Telegram, Facebook, and Twitter, all of which are based in the United States, will appear before a Moscow court this month to face fines of over $1 million for refusing to remove “prohibited content,” according to Russian media.

According to the government news outlet Tass, the enterprises will face a total of nine administrative violations during a hearing on Sept. 14 in Moscow’s Tagansky district.

Facebook faces five accusations with a maximum fine of $550,000, while Twitter and Telegram each face two offenses with fines of more than $400,000.

The story did not specify which content the authorities found offensive, but the allegations follow a recent pattern of Russian censors cracking down on Western social media behemoths in the run-up to legislative elections on Sept. 17.

Roskomnadzor, Russia’s internet authority, has already penalized Facebook over $675,000 this year, including $200,000 last month for allegedly failing to maintain servers in the country where Russian individuals’ data is held.

Following last week’s punishments, Twitter was fined $233,000 for “multiple infractions” of the localization requirement, while Facebook-owned WhatsApp was fined $55,000.

Meanwhile, Roskomnadzor instructed Apple and Google on Thursday that they must remove a “Smart Voting” software built by Putin’s opponents, which encourages voters to vote against his United Russia party.

According to the Interfax news agency, the censor noted the app developers’ ties to jailed anti-corruption leader Alexei Navalny, whose supporters have been branded as an extremist organization.

Navalny’s supporters claimed in July that Roskomnadzor had blocked nearly 50 of his websites for allegedly spreading “propaganda and the continuation of prohibited extremist activities.”

Earlier in July, the Tagansky District Court in Moscow said that it had fined Facebook a total of 6 million roubles ($81,320) for two administrative offenses involving requirements that website operators delete forbidden content or suffer fines.

For two offenses, the court fined Twitter a total of 5.5 million roubles.
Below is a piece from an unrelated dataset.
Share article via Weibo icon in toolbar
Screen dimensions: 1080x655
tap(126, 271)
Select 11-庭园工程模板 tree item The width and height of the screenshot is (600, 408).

Telegram, a messaging service, was also fined 11 million roubles for three offenses, according to the court.

Other countries have urged social media companies to do more to monitor material. Last week, British Prime Minister Boris Johnson met with executives from platforms and told them that unless they removed nasty and racist content, they would face fines of up to 10% of their global earnings.

Since March, Russia’s official communications regulator Roskomnadzor has imposed a penalty on Twitter for messages containing child pornography, drug usage information, or calls for kids to commit suicide.

Twitter claims it has a zero-tolerance policy for child sexual exploitation and prohibits the advocacy of suicide or self-harm on its site.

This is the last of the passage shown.